It’s not every day that a young chef wins a reality television show, walking away with a title, a job in the bag, and a $250,000 prize. But that’s what happened when Ja’Nel Witt won Season 11 of Gordon Ramsay’s Hell’s Kitchen.
As the sixth female winner of the competition, Witt, who received an AAS degree from the Art Institute of Houston after completing an undergraduate degree at the University of Houston, was supposed to take a job at one of Ramsay’s restaurants in Vegas. Citing personal reasons, however, she ended up not taking the job, returning to Houston instead to pursue other options.
On June 16, Witt accepted a new role as executive chef of popular River Oaks restaurant, Corner Table. In a press release, Michelle Coopwood, co-owner of Corner Table, said, “Corner Table has had a tremendous first year, and with Ja’Nel’s help, we are confident the restaurant will be elevated to the next level and offer an even better experience to our customers.”
Houstonia caught up with Witt for an interview about what she intends to do in her new position.
How did this opportunity come about? Were you a patron of the restaurant? Did you know the owners?
I was approached by the owners. I’ve eaten here; I’ve been here several times. So, when they mentioned the opportunity to me, I thought that it was a really good fit for me. I think the restaurant itself is really eclectic, the clientele is really diverse, and it’s a booming area in Houston. I mean, you’ve got West Ave here, there’s residential, you’ve got Rice Village, and the Galleria is close. I just think it’s a very interesting concept with the Paleo [part of the menu]. It’s something that I haven’t been that familiar with, but I love a challenge, so I can’t wait to get my hands on that part of the menu. I think the clientele is going to be really receptive to a new vision and new flavor profiles on the menu. So, I thought it’d be a great fit.
Are the owners giving you a directive in terms of where they want you to take the menu, or is it all you?
It’s all me. I know for sure they’ve got a really large following of people who come in specifically for Paleo, and there’s also not really—that I know of, at least—specifically another restaurant that has such a variety of options on their menu. The only thing they’re concerned with is losing that audience, and that’s something that I’m concerned with as well. It’s a little niche that they’ve taken advantage of, and I want to continue to do that. Other than that, the menu is completely in my control.

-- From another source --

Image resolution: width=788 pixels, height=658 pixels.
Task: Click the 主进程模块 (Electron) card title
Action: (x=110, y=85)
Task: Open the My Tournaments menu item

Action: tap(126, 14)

For people who are not familiar with your food, or your style, what do you envision as what you’re going to bring in terms of style or menu change?
As far as style, I would just like to call my culinary point of view as global cuisine. I grew up on a military base, so I’ve always had access to different foods from different countries. Houston is incredibly diverse also, which is why I really love it here. I was executive chef for a Spanish tapas restaurant [Tinto’s, in River Oaks], so that’s definitely a strong point. I spent some time in Thailand. I love the food and the flavors there. I grew up with a lot of Korean and Vietnamese flavors in Houston, and I just like to eat different things and use the flavors that I like with things that people are familiar with. Give you a different experience. You’ve had meatballs before, but maybe you’ve never had meatballs with harissa and dates and figs. I just like to use things that are comfortable for people with things that they’ve never had.

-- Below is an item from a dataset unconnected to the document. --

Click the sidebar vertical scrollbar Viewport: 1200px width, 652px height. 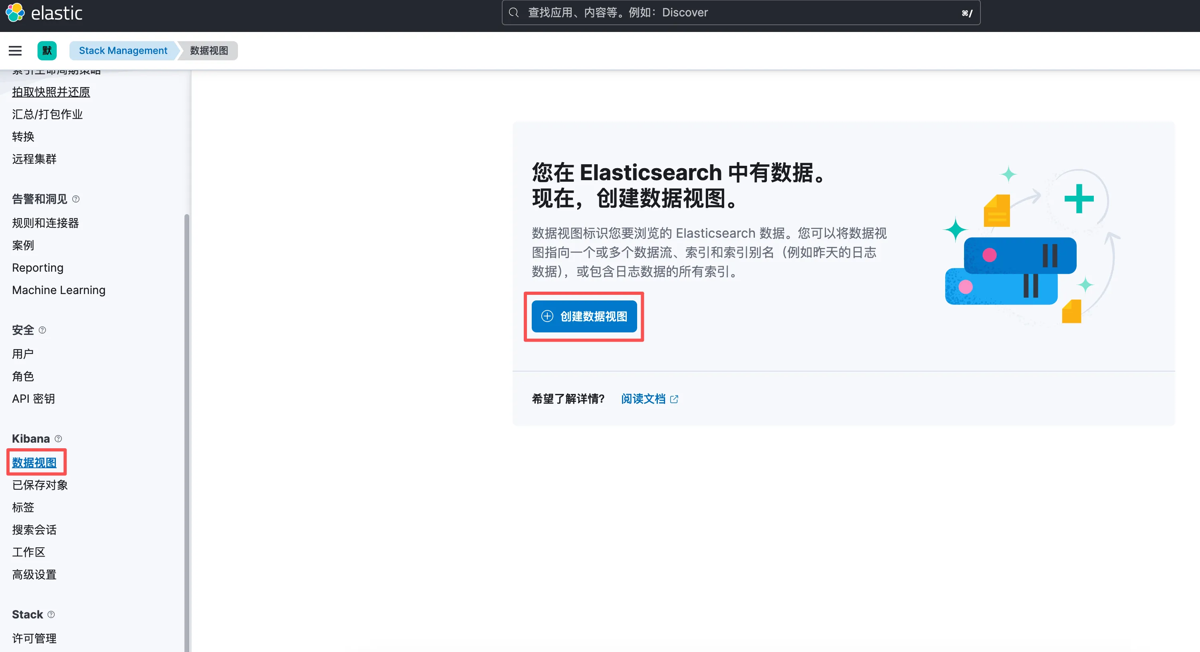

Do you envision the menu taking on more of a fusion or a global ethnic direction, then?
It’s going to be global ethnic, for sure. There’s going to be Thai flavors, there’s going to be Mediterranean, there’s going to be Spanish and local flavors — there’s going to be something for everyone.
Are you tasked with completely revamping the menu?

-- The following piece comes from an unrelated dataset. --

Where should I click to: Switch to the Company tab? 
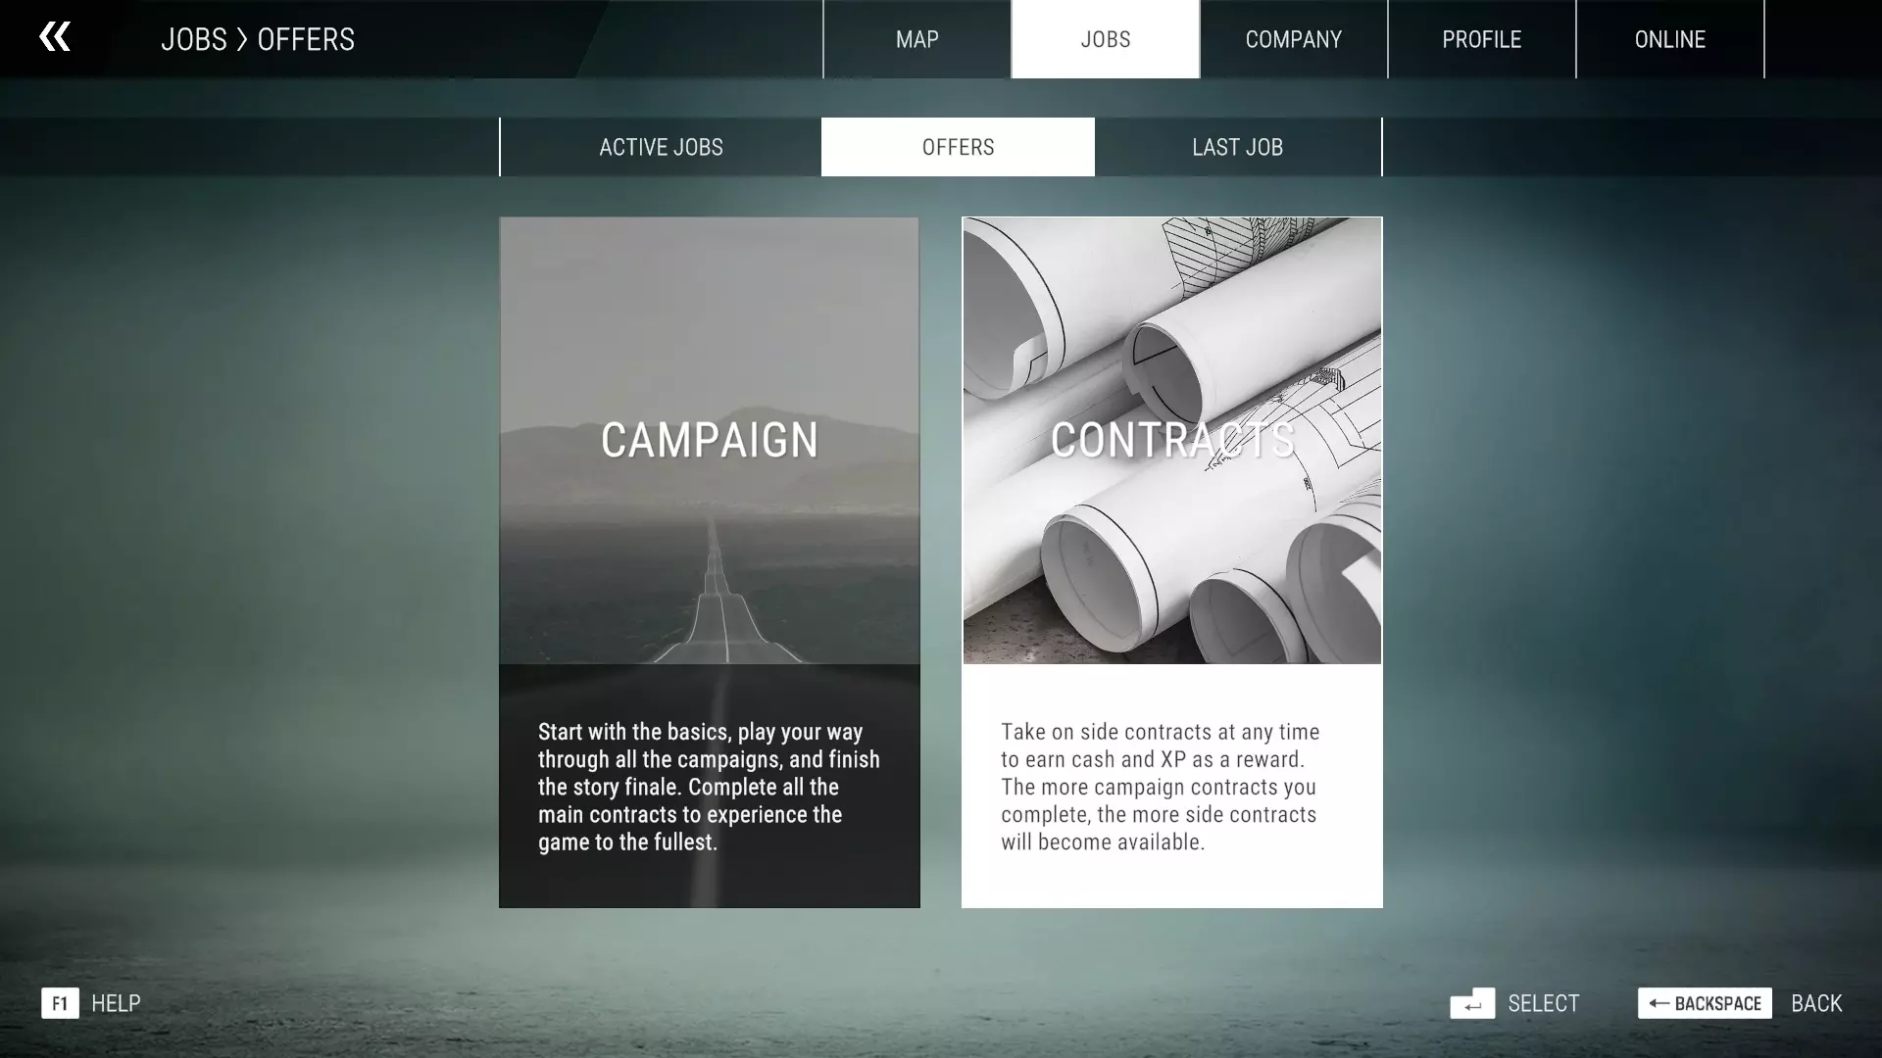(x=1293, y=39)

How do you see this happening? Because it’s a huge menu.
It is a huge menu. I’m going to reduce the menu slightly to make it a little more focused on what I want it to be. I’m going to slowly introduce the menu so that the staff can get adjusted, the front of the house can get adjusted. I don’t want to slam everyone with everything all at once, but I do want to make sure that when I’m completely ready, that it’s going to be perfect.
Are you going to be part of the front of the house?
Oh, for sure. Especially as the menu is in transition. I know there’s a lot regulars and repeat business. I’m really excited to get in and meet everyone. I’d love to talk to tables and see what they think of my culinary point of view, and make this my new home.